Salah seorang pedagang, Megawati Simatupang, mengungkapkan bahwa harga plastik mengalami kenaikan cukup signifikan. Plastik ukuran setengah kilogram bahkan naik hingga Rp5.000. Secara keseluruhan, kenaikan harga plastik diperkirakan mencapai sekitar 40 persen.
“Kalau harga plastik naik, kami terpaksa menyesuaikan harga jual barang. Misalnya, kami membeli tomat Rp14.000, lalu dijual ke pelanggan Rp16.000. Sebenarnya untungnya tipis, apalagi kondisi jualan sekarang sedang sepi,” ujarnya.

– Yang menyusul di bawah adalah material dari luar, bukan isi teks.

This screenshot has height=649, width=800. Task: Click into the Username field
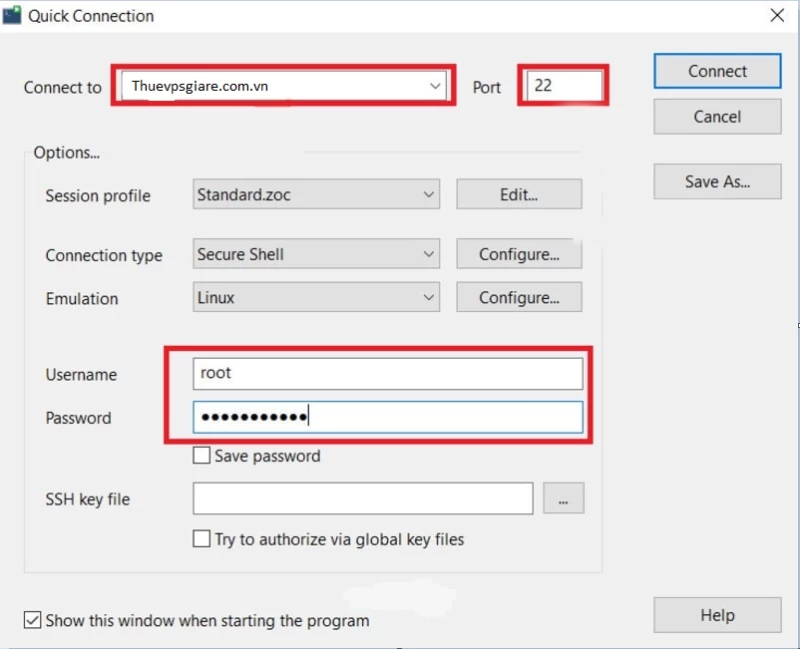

Hal senada disampaikan pedagang lainnya, Dewi Girsang. Ia menilai kenaikan harga plastik sangat memberatkan pedagang kecil yang bergantung pada plastik untuk melayani pembeli.
Menurut para pedagang, plastik merupakan kebutuhan utama dalam aktivitas jual beli. Tanpa plastik, mereka kesulitan melayani pelanggan. Meski demikian, sebagian pelanggan mulai membawa kantong belanja sendiri sebagai upaya mengurangi penggunaan plastik di tengah kenaikan harga.
Menghadapi kondisi ini, para pedagang mengaku hanya bisa beradaptasi. “Kami harus hadapi, semua ada pasang surutnya,” kata Megawati.
Megawati dan Dewi berharap harga plastik dapat segera kembali stabil. “Semoga lekas normal, meskipun tidak seperti semula, setidaknya ada penurunan harga. Karena ini sangat mempengaruhi harga jual dagangan kami,” tutur Dewi.
Kenaikan harga plastik menjadi tantangan tersendiri bagi pedagang di Pajak Horas, terutama di tengah kondisi penjualan yang sedang lesu.